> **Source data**
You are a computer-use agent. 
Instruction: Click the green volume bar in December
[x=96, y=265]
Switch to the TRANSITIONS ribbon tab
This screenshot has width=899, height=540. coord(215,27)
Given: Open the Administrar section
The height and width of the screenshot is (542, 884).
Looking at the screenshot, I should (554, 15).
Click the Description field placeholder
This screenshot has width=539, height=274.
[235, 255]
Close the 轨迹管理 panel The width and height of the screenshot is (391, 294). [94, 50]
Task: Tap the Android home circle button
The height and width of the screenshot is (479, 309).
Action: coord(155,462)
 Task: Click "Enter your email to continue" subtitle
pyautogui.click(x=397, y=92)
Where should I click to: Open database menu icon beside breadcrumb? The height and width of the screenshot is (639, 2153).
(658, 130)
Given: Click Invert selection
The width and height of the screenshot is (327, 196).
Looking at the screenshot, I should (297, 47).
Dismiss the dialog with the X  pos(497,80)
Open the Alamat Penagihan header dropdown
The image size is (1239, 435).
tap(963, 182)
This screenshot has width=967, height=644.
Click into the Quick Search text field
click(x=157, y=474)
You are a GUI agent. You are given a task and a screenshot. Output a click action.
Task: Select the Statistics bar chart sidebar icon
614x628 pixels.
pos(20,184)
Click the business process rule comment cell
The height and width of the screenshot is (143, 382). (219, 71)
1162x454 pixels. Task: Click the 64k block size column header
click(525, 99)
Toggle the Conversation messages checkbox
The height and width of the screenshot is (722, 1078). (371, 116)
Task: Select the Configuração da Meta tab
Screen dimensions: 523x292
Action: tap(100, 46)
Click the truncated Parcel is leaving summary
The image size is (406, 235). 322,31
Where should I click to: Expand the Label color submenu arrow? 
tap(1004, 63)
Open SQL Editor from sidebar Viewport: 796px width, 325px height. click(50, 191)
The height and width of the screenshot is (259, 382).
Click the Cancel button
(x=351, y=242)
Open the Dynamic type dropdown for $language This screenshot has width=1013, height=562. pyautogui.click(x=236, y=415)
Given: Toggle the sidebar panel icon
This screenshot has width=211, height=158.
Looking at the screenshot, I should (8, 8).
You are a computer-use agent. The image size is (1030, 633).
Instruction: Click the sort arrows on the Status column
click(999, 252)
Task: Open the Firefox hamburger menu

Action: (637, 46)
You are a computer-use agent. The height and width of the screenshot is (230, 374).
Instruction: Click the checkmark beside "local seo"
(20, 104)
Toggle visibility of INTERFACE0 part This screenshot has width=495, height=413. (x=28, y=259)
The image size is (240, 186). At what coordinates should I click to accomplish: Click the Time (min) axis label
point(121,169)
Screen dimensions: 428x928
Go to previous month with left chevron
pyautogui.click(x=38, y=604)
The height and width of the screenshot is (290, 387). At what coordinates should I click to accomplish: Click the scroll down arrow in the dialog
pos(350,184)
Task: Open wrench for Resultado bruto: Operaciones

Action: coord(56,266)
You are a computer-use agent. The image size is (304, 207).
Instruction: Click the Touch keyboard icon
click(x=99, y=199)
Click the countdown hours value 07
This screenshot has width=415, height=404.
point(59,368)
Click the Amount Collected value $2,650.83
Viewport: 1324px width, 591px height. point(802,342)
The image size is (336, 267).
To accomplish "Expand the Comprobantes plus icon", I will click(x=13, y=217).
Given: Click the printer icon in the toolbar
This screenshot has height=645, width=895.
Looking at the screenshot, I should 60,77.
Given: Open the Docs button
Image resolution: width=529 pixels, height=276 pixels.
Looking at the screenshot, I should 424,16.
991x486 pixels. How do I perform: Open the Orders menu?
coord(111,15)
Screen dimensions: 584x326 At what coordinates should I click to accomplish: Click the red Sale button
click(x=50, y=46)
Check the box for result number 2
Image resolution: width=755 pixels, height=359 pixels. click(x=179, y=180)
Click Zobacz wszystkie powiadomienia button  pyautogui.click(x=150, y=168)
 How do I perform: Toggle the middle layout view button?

> **Task goal**
Repeat only the stretch of lines that begins at the line containing "Given: Open the Docs button" and ends at the last line above, both included.

> **Exercise solution**
Given: Open the Docs button
Image resolution: width=529 pixels, height=276 pixels.
Looking at the screenshot, I should 424,16.
991x486 pixels. How do I perform: Open the Orders menu?
coord(111,15)
Screen dimensions: 584x326 At what coordinates should I click to accomplish: Click the red Sale button
click(x=50, y=46)
Check the box for result number 2
Image resolution: width=755 pixels, height=359 pixels. click(x=179, y=180)
Click Zobacz wszystkie powiadomienia button  pyautogui.click(x=150, y=168)
 How do I perform: Toggle the middle layout view button?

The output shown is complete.